The MiniBooNE Collaboration
Phys. Rev. Lett. 110, 161801 (2013)

Excerpt from the abstract of the 2010 anti-nue appearence paper (using an anti-numu beam):

... "An excess of 20.9+-14.0 events is observed in the energy range 475 MeV< EnuQE < 1250 MeV, which when constrained by the observed anti-numu events, has a probability for consistency with the background-only hypothesis of 0.5%. On the other hand, fitting for antinumu->antinue oscillations, the best fit point has a chi^2 probability of 8.7%. The data are consistent with antinumu->antinue oscillations in the 1.0 eV^2 Delta m^2 range and with the evidence for antineutrino oscillations from the Liquid Scintillator Neutrino Detector at Los Alamos National Laboratory."

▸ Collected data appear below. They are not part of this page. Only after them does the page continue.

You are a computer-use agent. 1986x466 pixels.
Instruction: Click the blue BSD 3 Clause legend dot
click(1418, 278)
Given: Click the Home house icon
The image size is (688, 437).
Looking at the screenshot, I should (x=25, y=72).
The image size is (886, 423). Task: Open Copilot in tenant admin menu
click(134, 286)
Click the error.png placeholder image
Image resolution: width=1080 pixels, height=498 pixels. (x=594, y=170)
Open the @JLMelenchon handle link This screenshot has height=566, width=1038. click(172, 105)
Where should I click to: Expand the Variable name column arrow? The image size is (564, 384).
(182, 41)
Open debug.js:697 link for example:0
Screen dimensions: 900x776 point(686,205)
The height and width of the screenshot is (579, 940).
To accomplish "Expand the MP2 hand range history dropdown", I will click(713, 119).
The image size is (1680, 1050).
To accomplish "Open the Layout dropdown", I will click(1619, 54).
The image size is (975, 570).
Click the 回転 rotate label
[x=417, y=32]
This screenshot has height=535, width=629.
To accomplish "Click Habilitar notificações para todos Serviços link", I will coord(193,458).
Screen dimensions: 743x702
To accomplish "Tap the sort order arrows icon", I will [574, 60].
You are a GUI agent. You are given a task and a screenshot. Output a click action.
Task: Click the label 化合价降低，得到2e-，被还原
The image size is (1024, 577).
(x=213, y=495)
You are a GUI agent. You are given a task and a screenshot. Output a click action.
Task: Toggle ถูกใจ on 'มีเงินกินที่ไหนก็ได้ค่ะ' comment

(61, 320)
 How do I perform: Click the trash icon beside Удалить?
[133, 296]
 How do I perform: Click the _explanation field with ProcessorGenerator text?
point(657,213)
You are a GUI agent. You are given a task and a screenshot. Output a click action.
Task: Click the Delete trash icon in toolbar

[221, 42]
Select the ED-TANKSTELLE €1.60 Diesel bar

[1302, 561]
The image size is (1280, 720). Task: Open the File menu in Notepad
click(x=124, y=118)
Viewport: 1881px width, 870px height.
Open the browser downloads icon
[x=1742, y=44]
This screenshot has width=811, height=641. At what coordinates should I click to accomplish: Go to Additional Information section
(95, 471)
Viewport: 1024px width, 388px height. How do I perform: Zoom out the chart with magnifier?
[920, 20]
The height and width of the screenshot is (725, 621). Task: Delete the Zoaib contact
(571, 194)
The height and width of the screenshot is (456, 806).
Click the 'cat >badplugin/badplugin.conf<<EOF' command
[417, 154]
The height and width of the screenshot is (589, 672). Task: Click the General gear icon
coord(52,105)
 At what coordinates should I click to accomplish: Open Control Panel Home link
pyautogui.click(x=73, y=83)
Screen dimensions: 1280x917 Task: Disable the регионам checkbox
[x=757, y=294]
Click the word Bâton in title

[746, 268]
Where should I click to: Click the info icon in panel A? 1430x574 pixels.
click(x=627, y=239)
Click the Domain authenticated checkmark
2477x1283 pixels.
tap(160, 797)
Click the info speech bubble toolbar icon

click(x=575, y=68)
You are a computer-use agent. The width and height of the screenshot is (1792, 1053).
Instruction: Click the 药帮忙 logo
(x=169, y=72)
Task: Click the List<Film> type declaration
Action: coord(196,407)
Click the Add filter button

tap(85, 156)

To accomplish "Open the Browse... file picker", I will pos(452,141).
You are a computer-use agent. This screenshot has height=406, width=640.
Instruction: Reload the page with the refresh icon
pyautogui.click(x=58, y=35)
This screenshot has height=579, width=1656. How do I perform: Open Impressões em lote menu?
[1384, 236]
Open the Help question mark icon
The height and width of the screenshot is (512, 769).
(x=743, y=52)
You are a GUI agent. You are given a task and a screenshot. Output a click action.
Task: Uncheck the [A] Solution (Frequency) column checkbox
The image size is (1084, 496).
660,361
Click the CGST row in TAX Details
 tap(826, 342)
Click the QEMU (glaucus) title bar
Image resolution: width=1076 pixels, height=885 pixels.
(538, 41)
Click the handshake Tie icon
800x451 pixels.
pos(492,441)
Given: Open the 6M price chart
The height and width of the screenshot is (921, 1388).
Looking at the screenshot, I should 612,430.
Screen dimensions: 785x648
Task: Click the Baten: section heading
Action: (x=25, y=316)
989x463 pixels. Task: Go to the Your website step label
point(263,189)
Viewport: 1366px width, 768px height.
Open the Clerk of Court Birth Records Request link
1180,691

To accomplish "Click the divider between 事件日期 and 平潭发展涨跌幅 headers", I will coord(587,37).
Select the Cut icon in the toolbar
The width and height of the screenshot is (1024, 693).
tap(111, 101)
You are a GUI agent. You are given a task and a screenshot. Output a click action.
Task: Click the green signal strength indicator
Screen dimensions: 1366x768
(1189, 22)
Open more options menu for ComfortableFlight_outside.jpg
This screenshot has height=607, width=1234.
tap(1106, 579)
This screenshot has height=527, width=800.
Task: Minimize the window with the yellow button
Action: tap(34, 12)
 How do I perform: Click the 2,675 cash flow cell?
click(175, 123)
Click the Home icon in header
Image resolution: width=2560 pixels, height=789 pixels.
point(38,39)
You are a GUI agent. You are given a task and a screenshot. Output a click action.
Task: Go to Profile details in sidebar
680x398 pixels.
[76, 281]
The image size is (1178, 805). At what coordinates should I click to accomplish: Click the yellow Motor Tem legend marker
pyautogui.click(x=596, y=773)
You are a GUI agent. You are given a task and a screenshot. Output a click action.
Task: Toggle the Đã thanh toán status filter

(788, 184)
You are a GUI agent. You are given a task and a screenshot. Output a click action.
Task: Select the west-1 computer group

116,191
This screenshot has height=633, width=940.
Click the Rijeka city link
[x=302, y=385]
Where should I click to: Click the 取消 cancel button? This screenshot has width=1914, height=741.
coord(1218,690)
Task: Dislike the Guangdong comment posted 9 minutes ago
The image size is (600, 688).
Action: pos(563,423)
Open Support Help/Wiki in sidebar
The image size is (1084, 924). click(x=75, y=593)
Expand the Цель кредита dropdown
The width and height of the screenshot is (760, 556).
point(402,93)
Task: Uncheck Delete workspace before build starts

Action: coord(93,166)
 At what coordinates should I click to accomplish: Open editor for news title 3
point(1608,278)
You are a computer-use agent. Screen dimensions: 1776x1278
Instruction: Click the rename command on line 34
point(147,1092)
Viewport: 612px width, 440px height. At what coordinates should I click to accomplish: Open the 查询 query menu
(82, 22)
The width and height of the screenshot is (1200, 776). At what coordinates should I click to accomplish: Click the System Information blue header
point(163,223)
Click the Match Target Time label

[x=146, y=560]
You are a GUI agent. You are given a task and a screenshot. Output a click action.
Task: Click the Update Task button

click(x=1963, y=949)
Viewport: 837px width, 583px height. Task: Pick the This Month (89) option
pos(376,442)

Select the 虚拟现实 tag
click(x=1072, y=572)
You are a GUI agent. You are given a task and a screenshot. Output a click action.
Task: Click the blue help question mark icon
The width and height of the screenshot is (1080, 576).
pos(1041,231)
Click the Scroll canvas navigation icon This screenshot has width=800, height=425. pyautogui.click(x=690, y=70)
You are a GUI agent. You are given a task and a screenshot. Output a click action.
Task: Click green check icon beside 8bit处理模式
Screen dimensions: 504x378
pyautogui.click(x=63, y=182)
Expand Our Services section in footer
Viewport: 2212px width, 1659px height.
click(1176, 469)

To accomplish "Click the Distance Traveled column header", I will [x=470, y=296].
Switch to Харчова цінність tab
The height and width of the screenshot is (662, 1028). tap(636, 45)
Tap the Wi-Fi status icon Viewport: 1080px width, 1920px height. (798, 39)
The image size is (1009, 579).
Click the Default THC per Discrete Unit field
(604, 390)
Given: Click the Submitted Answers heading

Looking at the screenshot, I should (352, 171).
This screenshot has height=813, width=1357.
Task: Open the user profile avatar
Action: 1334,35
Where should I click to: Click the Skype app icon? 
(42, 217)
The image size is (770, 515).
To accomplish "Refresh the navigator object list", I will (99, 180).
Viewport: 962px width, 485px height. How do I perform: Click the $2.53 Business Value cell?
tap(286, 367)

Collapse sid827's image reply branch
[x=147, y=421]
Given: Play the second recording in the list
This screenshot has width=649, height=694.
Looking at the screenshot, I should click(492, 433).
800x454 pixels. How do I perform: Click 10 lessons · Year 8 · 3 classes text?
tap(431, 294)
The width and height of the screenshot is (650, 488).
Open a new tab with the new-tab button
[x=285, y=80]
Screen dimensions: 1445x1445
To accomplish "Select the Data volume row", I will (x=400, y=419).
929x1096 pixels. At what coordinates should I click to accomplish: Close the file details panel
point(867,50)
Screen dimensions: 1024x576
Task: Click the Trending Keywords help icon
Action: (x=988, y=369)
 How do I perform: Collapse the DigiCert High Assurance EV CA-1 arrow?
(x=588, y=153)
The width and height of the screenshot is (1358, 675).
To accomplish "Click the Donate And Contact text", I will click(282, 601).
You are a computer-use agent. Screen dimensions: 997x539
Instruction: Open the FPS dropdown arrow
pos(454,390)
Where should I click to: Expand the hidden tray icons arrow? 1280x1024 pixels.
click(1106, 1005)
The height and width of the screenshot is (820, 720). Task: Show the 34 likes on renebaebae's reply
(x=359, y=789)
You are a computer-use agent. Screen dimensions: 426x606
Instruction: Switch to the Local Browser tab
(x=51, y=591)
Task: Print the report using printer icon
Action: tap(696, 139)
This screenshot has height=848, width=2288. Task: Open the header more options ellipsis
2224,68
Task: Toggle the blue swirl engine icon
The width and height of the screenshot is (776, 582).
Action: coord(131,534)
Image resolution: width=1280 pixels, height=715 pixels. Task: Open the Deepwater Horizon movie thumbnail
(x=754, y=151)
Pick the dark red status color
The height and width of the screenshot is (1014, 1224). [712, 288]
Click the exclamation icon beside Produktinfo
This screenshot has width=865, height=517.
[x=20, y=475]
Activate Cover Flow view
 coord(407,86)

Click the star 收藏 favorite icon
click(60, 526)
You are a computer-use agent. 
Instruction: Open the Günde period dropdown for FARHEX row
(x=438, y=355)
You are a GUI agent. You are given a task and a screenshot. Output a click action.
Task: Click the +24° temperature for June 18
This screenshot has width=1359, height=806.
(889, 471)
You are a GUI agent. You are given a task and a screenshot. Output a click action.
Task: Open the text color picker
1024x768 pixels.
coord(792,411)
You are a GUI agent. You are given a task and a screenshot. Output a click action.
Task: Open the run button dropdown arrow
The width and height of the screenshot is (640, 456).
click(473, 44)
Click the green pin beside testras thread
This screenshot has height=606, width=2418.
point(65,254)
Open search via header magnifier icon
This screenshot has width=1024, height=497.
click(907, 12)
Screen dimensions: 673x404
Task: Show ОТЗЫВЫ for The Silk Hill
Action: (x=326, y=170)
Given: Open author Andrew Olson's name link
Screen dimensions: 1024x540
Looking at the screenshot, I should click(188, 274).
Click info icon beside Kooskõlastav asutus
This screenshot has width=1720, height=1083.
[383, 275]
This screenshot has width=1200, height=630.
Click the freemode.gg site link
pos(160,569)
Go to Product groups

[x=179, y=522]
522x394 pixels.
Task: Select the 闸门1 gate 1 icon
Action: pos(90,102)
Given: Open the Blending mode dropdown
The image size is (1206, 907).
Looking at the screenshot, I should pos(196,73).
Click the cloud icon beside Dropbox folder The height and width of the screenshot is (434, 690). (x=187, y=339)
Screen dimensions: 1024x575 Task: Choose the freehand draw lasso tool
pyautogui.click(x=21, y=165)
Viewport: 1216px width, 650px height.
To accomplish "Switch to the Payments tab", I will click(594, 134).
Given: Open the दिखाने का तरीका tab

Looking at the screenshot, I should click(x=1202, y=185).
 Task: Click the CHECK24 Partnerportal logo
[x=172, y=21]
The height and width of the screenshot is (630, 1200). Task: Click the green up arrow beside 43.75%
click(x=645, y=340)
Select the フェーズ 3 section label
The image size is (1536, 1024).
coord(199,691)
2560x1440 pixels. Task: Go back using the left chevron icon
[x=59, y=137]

The MiniBooNE Collaboration
Phys. Rev. Lett. 105, 181801 (2010)

Excerpt from the abstract of the First Results paper (using a numu beam):

..."With two largely independent analyses, we observe no significant excess of events above background for reconstructed neutrino energies above 475 MeV. The data are consistent with no oscillations within a two neutrino appearance-only oscillation model."